Le syndicat patronal craint un effondrement du business alors que le ratio de licenciements en Haute-Garonne dépasse déjà la moyenne régionale.

 

Le reconfinement annoncé ce mercredi par Emmanuel Macron est "un très mauvais signal pour le business" déplore Pierre-Olivier Nau, le président du Medef 31. Conscient que les commerces, et en particulier la restauration, vont souffrir au premier chef, il plaide pour un accompagnement XXL de la part du gouvernement pour les entreprises qui doivent fermer "il faut préciser un accès le plus large possible au fond de solidarité, et communiquer tout de suite sur la possibilité de continuer le chômage partiel jusqu'en juin 2021. Ou encore pourvoir transformer les PGE en prêts participatifs."

 

Plus de licenciements en Haute-Garonne qu'ailleurs

Le responsable patronal et son instance demandent aussi "à ce que les bailleurs bénéficient d'un crédit d'impôt, afin de ne pas faire payer leurs loyers à tous les commerçants qui vont souffrir". Des doléances alors que selon lui " il y a un ratio de licenciements programmés en Haute-Garonne plus important que partout ailleurs en Occitanie... et même qu'ailleurs en France" ; des éléments qui ressortent des échanges du Medef avec la Direecte.

Le syndicat de la restauration UMIH 31 évoquait récemment 46 établissements (bars, établissements de nuit ou restaurants) déjà en dépôt de bilan à Toulouse.

 

Pierre-Olivier Nau plaide pour le consommer local

Pour amortir le choc économique à venir, le président du Medef plaide pour le consommer français. Aussi pour éviter qu'Amazon ne soit le grand gagnant en cette période de Noël...

Il espère voir les commerçants locaux "se mettre en ordre de marche sur la vente en ligne" ; "il existe déjà des sites web de marchands français" et rappelle-t-il "les sites des Chambres de commerce proposent des solutions de vente en ligne pour de l'achat de proximité".

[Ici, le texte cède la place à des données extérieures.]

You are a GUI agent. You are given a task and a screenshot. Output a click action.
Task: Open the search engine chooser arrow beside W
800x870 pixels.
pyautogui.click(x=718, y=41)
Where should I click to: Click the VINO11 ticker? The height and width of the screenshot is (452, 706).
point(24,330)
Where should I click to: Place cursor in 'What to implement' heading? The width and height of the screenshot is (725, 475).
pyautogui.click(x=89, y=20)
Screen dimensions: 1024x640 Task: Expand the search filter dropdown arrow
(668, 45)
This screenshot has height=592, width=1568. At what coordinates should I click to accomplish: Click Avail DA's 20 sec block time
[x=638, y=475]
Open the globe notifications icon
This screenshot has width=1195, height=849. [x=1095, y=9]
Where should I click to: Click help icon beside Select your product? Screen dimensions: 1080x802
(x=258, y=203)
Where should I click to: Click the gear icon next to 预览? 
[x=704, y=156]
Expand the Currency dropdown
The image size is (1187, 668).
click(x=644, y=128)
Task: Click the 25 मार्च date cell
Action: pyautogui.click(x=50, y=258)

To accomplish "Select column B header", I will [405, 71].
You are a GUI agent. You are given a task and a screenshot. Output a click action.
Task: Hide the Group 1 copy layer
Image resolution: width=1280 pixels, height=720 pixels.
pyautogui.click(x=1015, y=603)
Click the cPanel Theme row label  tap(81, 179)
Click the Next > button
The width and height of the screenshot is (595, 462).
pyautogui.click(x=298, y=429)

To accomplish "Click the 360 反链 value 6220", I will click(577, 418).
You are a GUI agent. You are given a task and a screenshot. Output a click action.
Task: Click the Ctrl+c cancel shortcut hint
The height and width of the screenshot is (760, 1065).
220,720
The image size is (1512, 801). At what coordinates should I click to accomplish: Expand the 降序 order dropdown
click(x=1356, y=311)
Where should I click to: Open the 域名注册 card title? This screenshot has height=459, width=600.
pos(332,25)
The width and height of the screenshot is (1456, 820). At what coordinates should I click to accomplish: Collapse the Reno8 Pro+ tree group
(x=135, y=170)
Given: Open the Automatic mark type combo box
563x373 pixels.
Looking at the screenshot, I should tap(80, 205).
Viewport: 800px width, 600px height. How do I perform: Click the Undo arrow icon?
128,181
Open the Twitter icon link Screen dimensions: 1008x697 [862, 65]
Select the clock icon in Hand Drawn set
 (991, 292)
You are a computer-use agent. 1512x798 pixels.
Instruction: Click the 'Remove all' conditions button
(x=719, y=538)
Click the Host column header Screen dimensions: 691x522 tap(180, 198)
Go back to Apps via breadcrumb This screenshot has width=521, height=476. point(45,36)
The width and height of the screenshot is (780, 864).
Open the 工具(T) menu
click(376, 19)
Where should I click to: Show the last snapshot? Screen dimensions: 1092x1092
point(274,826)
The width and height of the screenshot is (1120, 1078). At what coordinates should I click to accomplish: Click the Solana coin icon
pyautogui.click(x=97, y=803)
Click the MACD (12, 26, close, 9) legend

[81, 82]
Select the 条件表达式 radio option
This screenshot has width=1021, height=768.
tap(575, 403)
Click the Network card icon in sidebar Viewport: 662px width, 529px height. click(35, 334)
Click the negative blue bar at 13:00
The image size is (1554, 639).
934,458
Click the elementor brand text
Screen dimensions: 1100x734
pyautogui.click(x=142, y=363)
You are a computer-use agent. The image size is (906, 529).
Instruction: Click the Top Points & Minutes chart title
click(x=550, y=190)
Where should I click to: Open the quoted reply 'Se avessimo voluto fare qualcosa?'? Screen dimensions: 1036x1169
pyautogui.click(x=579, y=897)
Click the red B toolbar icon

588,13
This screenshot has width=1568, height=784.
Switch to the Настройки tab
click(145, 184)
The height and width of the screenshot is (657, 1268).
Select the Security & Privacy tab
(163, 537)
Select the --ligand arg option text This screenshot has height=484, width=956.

Pierre-Olivier Nau termine par un message d'optimisme, appelant à respecter "scrupuleusement les restrictions dans les échanges quotidiens" et la sphère privée "pour revenir à une situation économique acceptable" alors que "Toulouse, sa métropole et le département" ont "tous les atouts" pour ressortir "encore plus forts" de cette crise.